New York State

Yonkers overturns term limits – and the voters’ will

Yonkers power brokers extended the voter-ratified two-term mayoral limit to three terms via hurriedly called a Council vote. It’s just the latest example of Yonkers being “the City of Hills where nothing is on the level,” writes former radio host for WVOX-1460 AM Phil Reisman.

Yonkers' City Hall.

Yonkers' City Hall. Brian Logan Photography/Shutterstock

It was a backroom deal, as many things are in Yonkers politics. The proverbial fly on the wall should be called to testify.

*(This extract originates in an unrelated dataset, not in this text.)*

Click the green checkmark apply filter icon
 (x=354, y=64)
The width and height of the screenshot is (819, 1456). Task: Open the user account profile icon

Yes, the inside guys pulled a slick move, and upon completion gave new fuel to an old allegation: “Yonkers, the City of Hills where nothing is on the level.”

The principal beneficiary of this maneuver was Mike Spano, the sitting mayor of the state’s fourth largest city whose future was hamstrung by a city law holding him to two terms in office – or eight years maximum. Something had to be done – and fast. Spano’s shelf life was due to expire at the end of 2019.

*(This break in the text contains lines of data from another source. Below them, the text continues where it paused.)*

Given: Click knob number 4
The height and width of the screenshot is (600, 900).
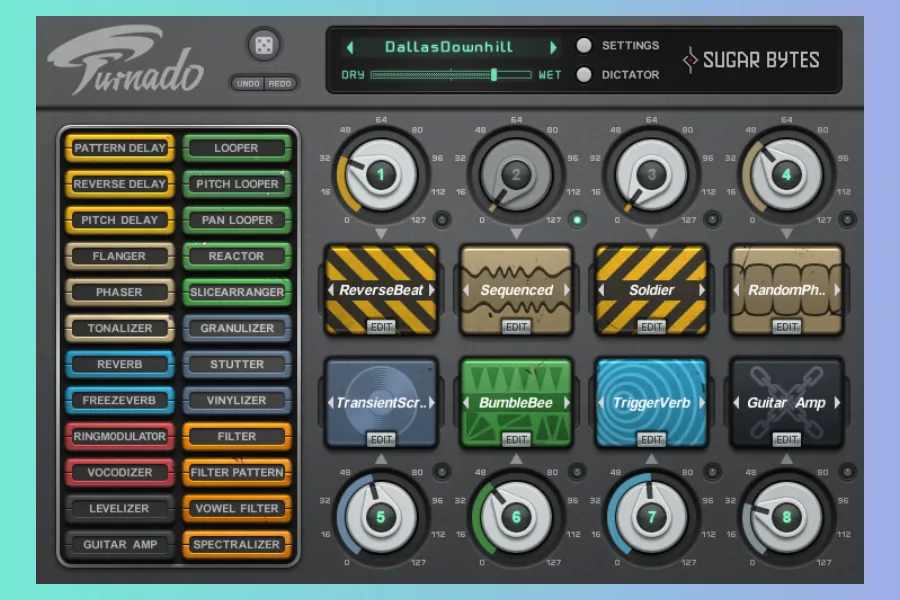Looking at the screenshot, I should pyautogui.click(x=787, y=176).
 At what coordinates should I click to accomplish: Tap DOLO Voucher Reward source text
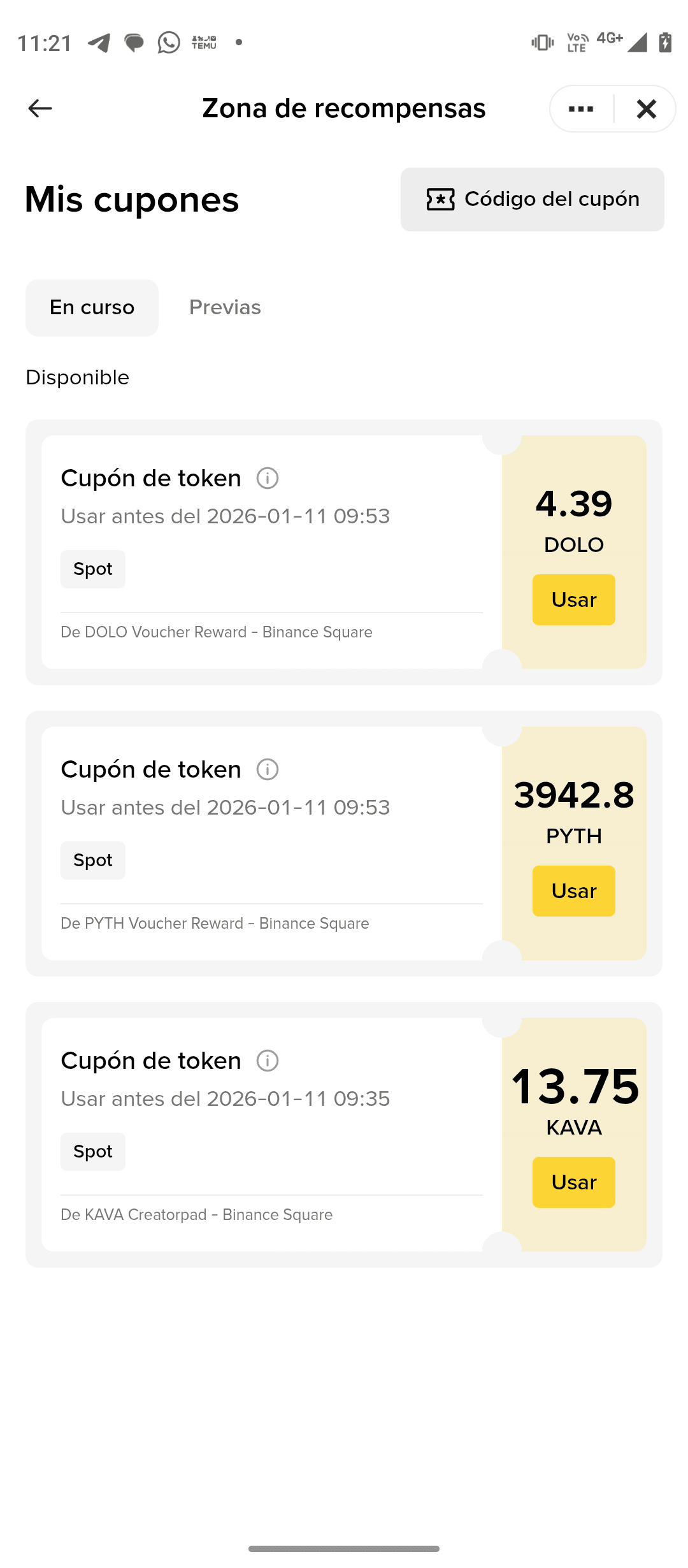tap(217, 632)
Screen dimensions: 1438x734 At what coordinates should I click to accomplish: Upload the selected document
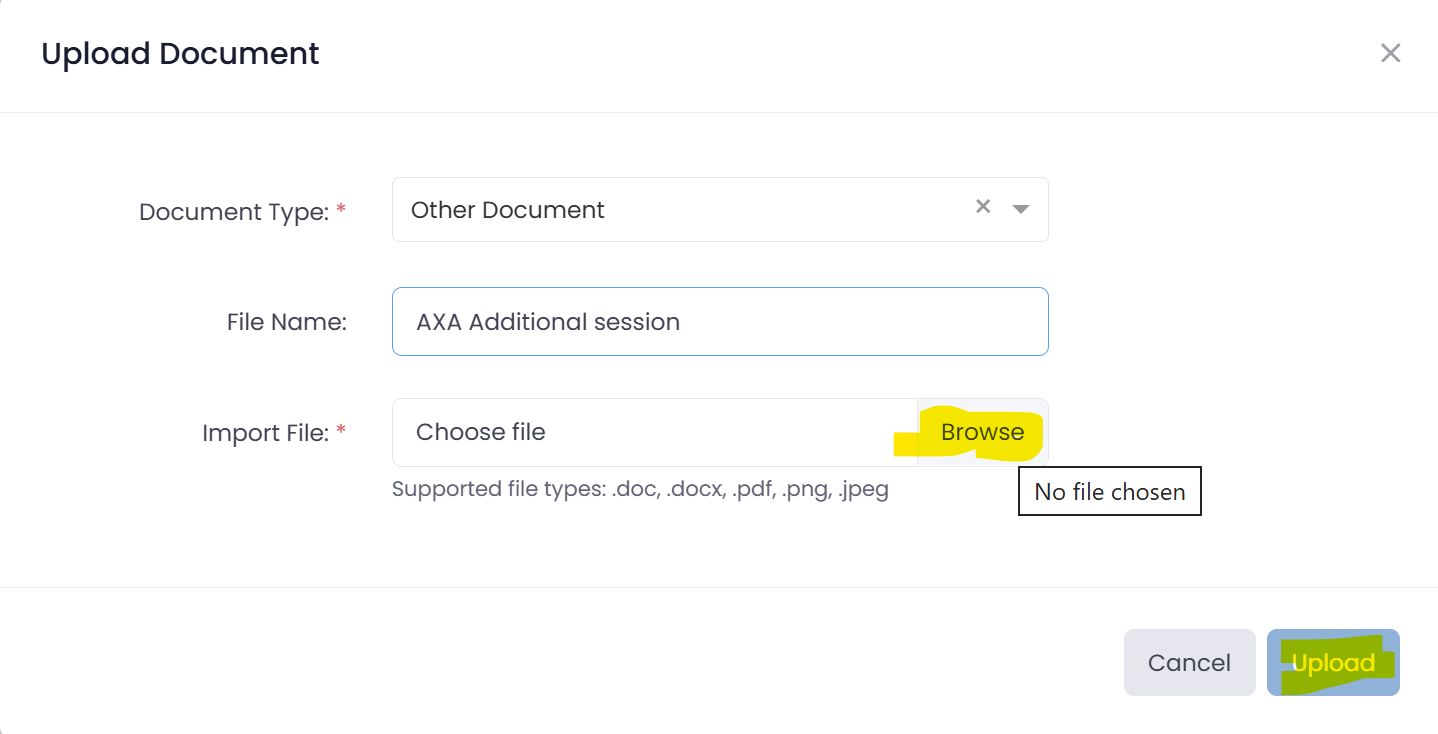click(x=1333, y=662)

According to conventional argument, term limits are bad for democracy because they usurp the voters’ right to “throw the bums out” on their own. Term limits are also anathema to career politicians and their cronies who wish to extend their power and patronage for as long as they can – and the legendary Spano family dynasty has been doling out jobs and political favors for eons.

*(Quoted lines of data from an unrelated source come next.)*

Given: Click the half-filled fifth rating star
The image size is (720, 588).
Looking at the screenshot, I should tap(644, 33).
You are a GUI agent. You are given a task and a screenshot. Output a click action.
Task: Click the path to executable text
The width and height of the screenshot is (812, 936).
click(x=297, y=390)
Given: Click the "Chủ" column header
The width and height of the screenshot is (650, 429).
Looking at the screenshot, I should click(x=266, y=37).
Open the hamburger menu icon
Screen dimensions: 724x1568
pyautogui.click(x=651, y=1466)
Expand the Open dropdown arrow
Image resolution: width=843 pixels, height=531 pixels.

Of course, the City Hall grandees and their cronies always stand on the pure side of principle. Whatever their motive, they hate the term limit law and have tried to kill it ever since it was ratified in 1994 by a frustrated body politic.

In 2001, for instance, a referendum was put forth that, if it had passed, would’ve benefited John Spencer, a Republican who was halfway through his second mayoral term. The repeal effort lost overwhelmingly, allegedly aided in part by a classic piece of Yonkers-style mischief. A misleading telephone campaign asked residents to please pull the “No” lever so that Spencer “could continue the progress” he had achieved. However, voters who bothered to carefully read the ballot question at the polls would’ve seen through the fraud; Spencer needed “Yes” votes.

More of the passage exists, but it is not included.